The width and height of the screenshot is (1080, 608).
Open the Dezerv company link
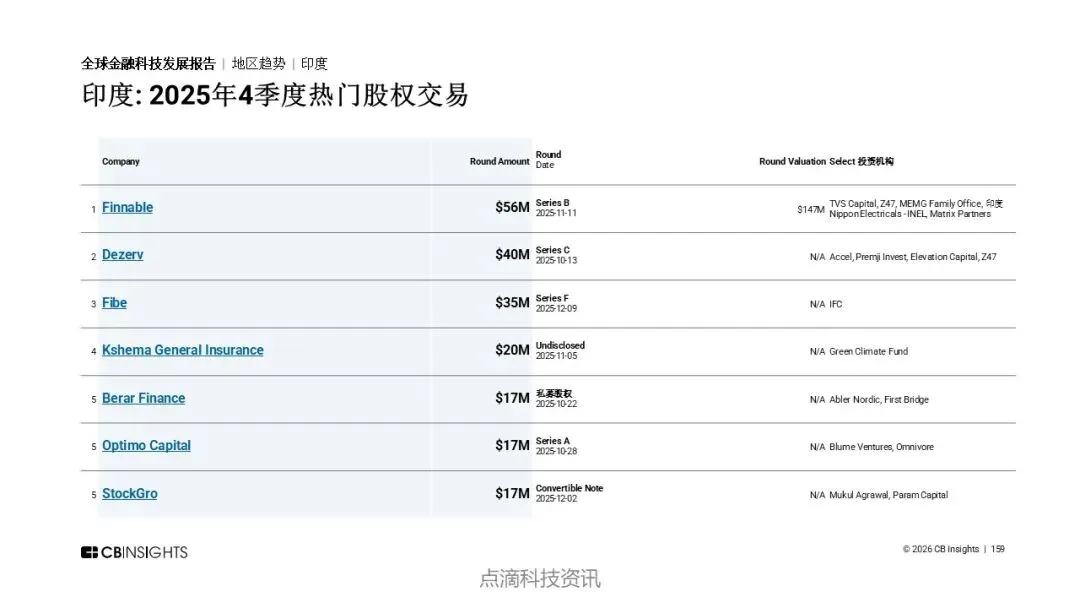click(123, 255)
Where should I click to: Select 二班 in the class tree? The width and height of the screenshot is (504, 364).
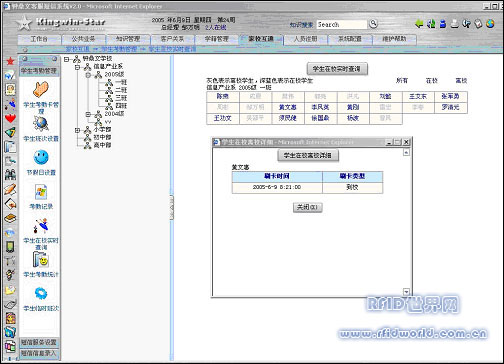tap(121, 90)
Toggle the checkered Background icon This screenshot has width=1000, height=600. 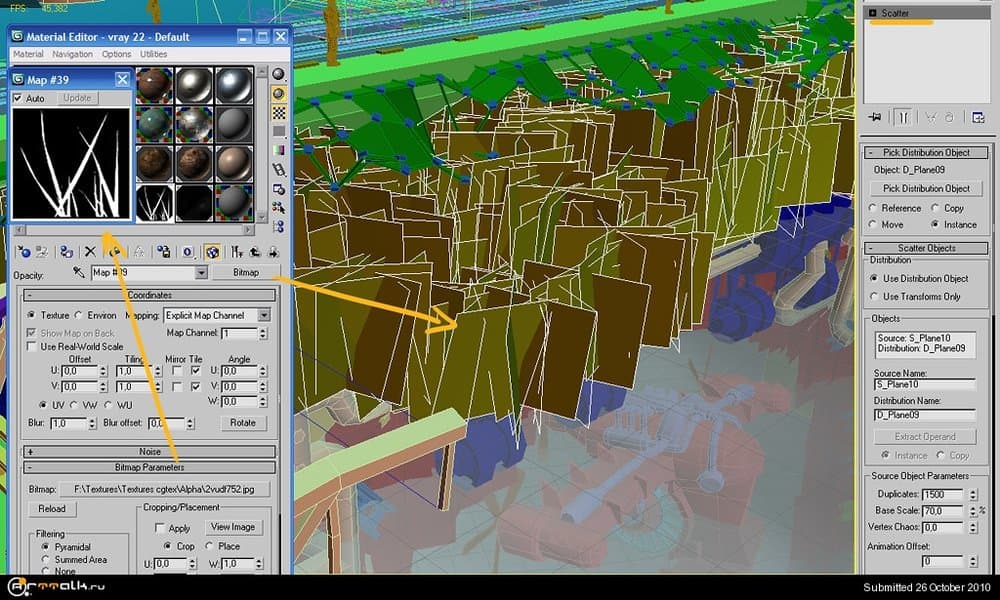(x=279, y=112)
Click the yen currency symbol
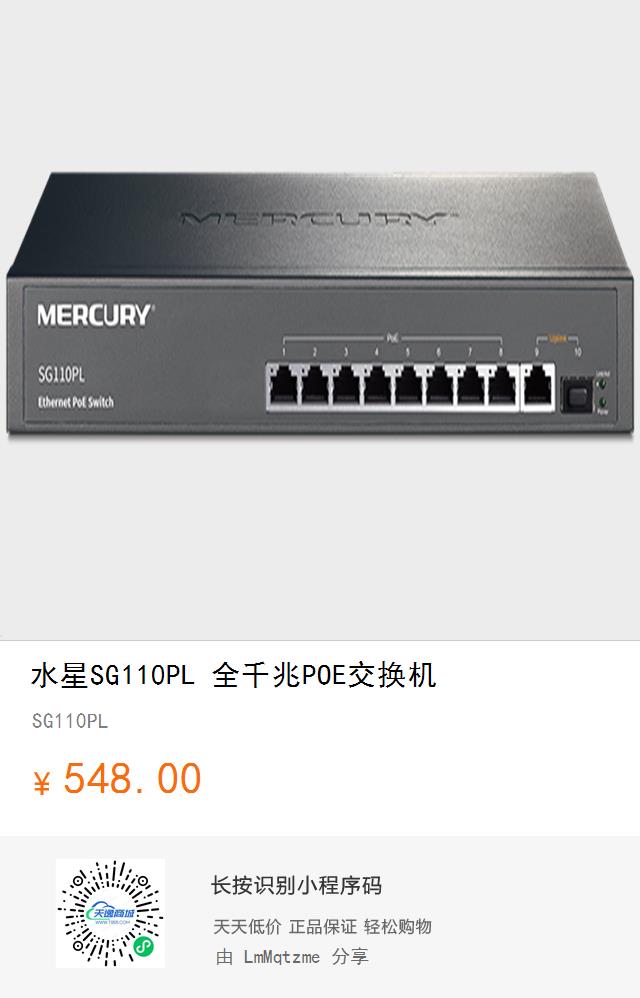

» **To do**
Reproduce the material word for word, starting at its first line and ending with the line that contains "tap(121, 90)", with both of those lines included. Leave the pictures out of your answer.

» **Response**
The width and height of the screenshot is (1080, 608).
Open the Dezerv company link
click(123, 255)
Where should I click to: Select 二班 in the class tree? The width and height of the screenshot is (504, 364).
tap(121, 90)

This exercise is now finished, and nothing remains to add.